§ **Exercise details**:
Every line below that holds "handle" must be copied.

##### Available data #####

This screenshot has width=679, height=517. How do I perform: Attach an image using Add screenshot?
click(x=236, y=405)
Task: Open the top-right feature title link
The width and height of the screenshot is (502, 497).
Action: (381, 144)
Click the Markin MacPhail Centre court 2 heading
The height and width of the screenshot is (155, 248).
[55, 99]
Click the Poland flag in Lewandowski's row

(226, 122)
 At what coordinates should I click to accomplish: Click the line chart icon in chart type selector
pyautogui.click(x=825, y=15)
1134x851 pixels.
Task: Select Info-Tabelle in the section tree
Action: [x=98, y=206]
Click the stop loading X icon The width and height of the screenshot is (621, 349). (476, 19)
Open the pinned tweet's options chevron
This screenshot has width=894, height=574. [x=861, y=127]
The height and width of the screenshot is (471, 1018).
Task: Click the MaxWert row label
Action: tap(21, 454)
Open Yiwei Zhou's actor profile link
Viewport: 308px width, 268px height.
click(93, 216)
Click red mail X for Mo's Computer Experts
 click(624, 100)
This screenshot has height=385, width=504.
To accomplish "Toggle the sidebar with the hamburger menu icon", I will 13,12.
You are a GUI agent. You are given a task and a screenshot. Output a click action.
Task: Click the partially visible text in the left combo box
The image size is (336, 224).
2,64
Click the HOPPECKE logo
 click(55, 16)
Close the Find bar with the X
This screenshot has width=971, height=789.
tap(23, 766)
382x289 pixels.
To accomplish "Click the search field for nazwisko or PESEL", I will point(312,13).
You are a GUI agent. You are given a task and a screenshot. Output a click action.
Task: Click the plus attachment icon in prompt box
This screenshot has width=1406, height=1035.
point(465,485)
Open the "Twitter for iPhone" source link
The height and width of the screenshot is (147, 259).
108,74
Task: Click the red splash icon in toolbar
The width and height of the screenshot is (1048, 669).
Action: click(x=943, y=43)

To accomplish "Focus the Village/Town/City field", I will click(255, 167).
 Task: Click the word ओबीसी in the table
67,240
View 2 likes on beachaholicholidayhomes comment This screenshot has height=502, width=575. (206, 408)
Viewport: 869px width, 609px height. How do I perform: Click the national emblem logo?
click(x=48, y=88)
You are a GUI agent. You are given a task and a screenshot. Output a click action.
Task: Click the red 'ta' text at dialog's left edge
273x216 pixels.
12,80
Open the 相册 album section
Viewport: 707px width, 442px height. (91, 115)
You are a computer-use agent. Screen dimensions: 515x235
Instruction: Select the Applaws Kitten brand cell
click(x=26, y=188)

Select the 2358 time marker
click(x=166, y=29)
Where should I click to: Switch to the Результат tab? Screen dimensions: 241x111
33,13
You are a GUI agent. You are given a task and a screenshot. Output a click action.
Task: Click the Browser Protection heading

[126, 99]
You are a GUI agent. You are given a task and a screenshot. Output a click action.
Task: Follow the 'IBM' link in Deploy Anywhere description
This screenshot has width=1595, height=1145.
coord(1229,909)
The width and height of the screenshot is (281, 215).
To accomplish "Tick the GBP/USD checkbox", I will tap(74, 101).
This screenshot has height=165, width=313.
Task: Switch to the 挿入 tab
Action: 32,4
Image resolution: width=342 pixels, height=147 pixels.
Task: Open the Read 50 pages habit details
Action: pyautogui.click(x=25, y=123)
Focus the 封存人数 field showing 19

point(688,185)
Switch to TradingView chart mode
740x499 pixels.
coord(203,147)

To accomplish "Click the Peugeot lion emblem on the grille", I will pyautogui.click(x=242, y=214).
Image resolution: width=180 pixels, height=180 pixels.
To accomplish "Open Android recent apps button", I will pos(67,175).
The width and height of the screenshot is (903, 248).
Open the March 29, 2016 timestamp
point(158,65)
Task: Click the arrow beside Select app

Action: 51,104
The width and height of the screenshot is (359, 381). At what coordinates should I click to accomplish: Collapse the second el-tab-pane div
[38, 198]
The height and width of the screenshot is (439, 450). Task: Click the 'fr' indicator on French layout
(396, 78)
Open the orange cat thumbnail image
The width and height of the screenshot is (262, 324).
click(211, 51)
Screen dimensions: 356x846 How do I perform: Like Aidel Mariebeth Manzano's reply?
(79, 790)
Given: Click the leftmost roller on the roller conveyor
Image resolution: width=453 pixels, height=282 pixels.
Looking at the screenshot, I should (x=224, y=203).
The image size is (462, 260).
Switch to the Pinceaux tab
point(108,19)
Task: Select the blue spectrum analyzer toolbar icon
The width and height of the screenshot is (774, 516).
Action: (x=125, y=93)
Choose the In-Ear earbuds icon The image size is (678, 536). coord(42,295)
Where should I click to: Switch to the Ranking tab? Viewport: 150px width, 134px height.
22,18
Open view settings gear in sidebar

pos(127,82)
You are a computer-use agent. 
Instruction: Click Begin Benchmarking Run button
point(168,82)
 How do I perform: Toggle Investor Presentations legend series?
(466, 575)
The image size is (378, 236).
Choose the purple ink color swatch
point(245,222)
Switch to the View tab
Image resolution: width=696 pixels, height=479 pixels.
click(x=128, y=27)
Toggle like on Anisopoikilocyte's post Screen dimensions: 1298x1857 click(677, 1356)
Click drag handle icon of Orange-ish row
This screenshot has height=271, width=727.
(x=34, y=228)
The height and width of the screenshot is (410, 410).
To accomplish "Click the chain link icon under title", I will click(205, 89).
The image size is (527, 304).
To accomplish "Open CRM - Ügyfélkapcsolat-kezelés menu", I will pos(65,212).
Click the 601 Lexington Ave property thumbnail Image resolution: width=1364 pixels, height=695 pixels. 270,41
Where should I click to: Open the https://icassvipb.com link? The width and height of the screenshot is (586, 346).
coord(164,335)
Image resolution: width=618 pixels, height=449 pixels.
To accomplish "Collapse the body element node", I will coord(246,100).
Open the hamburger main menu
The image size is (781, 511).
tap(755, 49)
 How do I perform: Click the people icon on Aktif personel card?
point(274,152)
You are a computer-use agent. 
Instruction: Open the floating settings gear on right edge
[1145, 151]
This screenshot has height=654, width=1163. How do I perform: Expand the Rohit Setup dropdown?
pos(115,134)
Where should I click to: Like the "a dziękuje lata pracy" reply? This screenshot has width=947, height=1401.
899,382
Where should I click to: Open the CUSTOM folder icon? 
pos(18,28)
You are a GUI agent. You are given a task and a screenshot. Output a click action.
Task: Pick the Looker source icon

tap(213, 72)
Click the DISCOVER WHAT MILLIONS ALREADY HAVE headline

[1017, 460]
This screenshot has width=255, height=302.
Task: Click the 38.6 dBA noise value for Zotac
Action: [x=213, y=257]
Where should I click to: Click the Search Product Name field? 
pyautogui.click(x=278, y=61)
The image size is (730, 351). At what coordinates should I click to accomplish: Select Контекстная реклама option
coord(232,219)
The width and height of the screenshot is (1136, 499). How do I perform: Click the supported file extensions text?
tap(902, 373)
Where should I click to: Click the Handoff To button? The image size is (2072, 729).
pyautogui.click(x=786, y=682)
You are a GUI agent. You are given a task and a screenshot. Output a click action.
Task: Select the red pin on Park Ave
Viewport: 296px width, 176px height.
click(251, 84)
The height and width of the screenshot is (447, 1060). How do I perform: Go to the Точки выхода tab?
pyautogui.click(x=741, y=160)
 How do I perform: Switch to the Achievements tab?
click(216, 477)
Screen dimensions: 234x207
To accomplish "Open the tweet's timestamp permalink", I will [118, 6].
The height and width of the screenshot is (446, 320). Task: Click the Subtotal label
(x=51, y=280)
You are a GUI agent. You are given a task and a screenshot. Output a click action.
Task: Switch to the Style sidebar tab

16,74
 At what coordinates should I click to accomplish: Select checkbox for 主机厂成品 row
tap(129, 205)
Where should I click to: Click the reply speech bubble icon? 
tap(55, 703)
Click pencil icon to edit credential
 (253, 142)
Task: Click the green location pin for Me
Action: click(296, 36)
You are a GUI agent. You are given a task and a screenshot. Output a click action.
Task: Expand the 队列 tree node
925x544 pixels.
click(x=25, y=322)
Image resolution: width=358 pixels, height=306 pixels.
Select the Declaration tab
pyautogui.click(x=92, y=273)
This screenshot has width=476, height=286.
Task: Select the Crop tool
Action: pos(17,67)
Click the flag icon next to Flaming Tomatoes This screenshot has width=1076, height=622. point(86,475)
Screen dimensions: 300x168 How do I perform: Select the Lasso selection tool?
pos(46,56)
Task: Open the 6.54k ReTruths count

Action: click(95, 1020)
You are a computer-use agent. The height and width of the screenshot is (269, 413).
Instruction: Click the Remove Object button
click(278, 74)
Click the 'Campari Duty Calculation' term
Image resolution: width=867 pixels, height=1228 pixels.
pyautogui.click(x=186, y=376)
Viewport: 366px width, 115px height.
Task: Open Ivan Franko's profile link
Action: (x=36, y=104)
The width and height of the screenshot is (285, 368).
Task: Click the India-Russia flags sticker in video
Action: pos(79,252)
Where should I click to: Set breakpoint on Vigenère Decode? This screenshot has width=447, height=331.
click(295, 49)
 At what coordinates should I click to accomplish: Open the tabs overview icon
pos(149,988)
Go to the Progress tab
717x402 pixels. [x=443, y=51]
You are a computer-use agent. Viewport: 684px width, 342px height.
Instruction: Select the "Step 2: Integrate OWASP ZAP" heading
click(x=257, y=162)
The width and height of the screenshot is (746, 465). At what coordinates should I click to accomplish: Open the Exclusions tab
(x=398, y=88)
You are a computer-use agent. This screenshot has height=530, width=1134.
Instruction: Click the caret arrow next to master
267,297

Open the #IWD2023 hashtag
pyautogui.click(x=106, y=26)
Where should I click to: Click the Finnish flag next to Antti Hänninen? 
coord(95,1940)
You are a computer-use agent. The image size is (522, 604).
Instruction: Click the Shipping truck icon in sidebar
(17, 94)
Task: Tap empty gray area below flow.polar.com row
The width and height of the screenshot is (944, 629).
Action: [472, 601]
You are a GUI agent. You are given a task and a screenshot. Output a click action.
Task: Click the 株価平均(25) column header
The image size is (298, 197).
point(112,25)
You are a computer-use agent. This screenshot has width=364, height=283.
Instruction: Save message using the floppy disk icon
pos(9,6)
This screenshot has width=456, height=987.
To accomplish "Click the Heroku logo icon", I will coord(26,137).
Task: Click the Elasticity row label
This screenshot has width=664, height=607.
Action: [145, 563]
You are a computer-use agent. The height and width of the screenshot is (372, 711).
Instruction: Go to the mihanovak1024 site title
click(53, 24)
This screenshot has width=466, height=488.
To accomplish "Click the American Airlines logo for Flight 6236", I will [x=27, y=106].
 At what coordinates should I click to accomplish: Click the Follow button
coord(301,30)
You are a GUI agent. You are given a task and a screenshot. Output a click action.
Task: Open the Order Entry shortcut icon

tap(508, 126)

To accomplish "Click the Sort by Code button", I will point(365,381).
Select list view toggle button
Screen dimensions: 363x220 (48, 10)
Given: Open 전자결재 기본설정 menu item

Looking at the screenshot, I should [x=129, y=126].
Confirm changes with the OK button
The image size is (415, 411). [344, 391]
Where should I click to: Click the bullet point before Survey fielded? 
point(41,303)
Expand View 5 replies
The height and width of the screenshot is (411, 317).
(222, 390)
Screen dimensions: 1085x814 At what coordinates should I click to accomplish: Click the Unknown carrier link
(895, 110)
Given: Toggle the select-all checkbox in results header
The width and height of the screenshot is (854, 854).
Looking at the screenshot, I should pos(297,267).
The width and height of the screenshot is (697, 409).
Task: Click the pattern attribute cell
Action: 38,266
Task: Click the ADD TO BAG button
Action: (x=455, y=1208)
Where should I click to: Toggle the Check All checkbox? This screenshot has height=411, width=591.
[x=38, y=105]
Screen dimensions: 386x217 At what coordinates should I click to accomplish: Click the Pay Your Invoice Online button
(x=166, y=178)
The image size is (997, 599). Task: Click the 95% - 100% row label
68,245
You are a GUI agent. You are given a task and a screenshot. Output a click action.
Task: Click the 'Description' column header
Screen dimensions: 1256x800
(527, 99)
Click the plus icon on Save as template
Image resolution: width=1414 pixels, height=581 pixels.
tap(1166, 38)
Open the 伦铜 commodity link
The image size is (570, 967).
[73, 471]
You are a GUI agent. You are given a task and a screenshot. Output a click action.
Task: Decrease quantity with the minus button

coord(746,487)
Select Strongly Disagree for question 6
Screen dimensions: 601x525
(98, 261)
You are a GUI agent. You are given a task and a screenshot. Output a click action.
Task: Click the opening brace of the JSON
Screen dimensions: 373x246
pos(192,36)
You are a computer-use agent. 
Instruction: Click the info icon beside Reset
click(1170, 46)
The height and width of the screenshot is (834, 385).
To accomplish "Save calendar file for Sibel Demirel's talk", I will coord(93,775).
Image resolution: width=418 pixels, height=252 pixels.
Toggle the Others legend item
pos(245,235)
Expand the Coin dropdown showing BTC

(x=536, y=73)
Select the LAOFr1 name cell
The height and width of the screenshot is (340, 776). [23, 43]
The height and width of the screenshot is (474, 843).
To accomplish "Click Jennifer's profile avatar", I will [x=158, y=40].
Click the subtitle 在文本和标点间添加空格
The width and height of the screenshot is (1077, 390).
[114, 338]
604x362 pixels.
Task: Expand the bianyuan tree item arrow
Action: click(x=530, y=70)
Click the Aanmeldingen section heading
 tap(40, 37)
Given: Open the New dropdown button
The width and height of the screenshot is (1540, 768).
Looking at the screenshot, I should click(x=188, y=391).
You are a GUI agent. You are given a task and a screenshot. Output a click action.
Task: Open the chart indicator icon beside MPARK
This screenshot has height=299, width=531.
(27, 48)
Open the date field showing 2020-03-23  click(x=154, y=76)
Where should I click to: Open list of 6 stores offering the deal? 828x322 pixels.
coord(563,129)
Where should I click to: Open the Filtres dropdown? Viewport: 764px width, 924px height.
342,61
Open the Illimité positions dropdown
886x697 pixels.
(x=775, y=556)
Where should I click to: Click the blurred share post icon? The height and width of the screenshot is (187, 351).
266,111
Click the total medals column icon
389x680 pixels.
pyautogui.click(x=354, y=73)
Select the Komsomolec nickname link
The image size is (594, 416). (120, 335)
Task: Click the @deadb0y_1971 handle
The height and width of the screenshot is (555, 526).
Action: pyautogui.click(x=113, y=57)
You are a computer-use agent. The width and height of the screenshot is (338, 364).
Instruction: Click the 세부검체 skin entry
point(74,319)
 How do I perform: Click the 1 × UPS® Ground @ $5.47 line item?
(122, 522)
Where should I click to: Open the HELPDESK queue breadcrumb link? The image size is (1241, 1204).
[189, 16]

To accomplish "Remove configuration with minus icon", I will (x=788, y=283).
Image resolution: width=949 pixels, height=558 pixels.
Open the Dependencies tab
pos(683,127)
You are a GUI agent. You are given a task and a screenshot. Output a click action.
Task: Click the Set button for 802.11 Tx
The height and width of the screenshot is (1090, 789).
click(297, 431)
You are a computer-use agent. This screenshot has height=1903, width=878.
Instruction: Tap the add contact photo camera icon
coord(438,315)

#####

§ **Result for this exercise**:
Click drag handle icon of Orange-ish row
Task: Click the @deadb0y_1971 handle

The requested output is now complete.